Chesebro and Powell — who both pleaded not guilty — filed separate motions for a speedy trial, which would likely allow them to proceed to trial this fall on an advanced timetable.
Chesebro already sought to sever his case from all of his 18 co-defendants. But on Friday, he filed a new motion about Powell specifically, stressing that despite her similar demand for rapidity, the duo still should be tried separately.
“The actions of Mr. Chesebro and Ms. Powell are akin to oil and water; wholly separate and impossible to mix (into one conspiracy),” Chesebro’s attorney wrote in Friday’s court filing.
A state judge has set Chesebro’s trial to begin on Oct. 23 but has not yet set a date for Powell or the others. Fulton County, Ga., District Attorney Fani Willis (D) wants all of the co-defendants to be tried together.
Chesebro’s attorney, Scott Grubman, insisted Chesebro and Powell have never met, sent emails, called, texted or communicated on social media with each other.
“In sum, there has never been any direct contact or communication between Mr. Chesebro and Ms. Powell. Similarly, there is no correlation or overlap between the overt acts or the substantive charges associated with Mr. Chesebro and Ms. Powell,” Grubman wrote.
Earlier this week, Powell also asked to sever her case from all of the co-defendants. She similarly indicated she had no relationship with Chesebro.
“Ms. Powell can receive a fair trial only if she is tried alone. The prejudice that would inure to her from a lengthy trial with any of those she was not involved and about the vast number of events she had no knowledge of or connection with would deny her Due Process,” Powell’s attorney, Brian Rafferty, wrote to the judge Wednesday.
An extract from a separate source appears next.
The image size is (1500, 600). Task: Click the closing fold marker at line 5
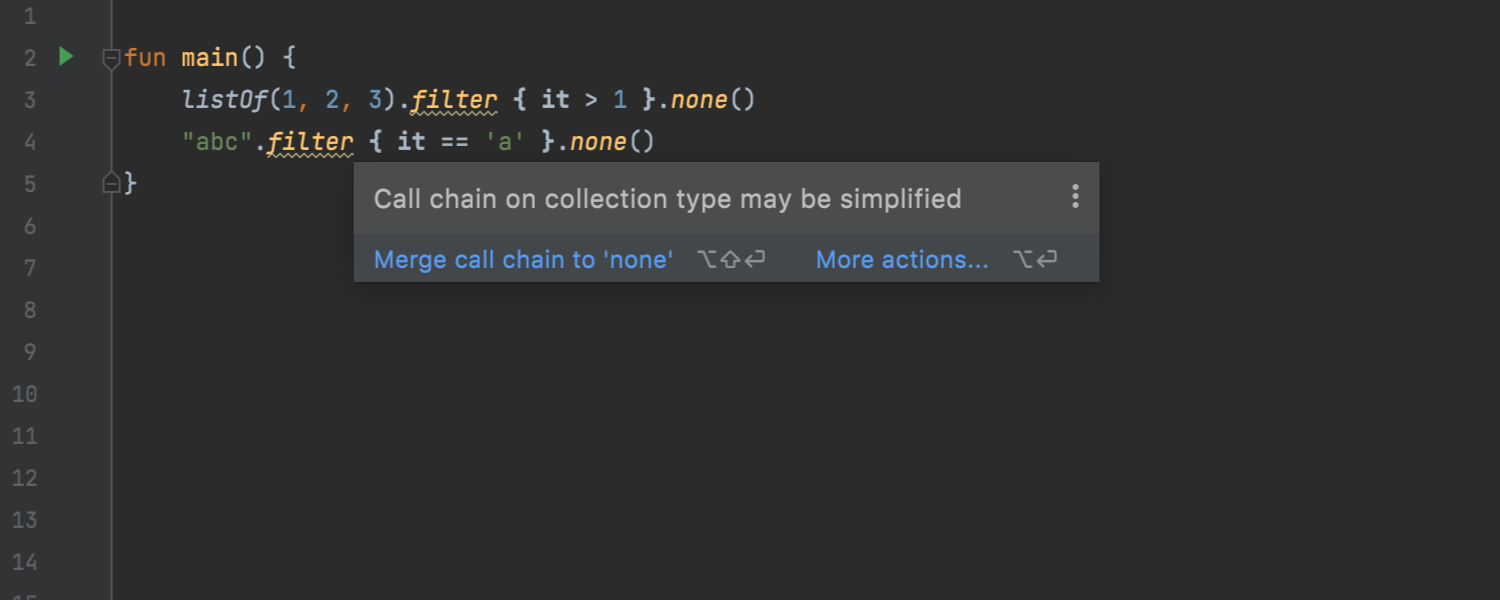click(112, 182)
Prosecutors charged both Powell and Chesebro with racketeering over their alleged efforts to overturn the 2020 election.
Chesebro, who faces seven charges, wrote several memos devising a strategy for how slates of pro-Trump individuals could falsely purport to be their states’ valid electors.
“Despite attempts by the State to incorrectly paint Mr. Chesebro as the alleged ‘architect of the Trump elector scheme,’ even according to the Indictment, Mr. Chesebro’s involvement consisted solely of sending 18 emails, receiving 1 email, and attending 1 in-person meeting in Wisconsin over a period of approximately 2 months. All of this occurred in his role as an attorney,” his attorney wrote Friday.
Powell, another Trump-aligned attorney, is charged in connection with a breach at an elections office in Coffee County, a rural area of Georgia south of Atlanta.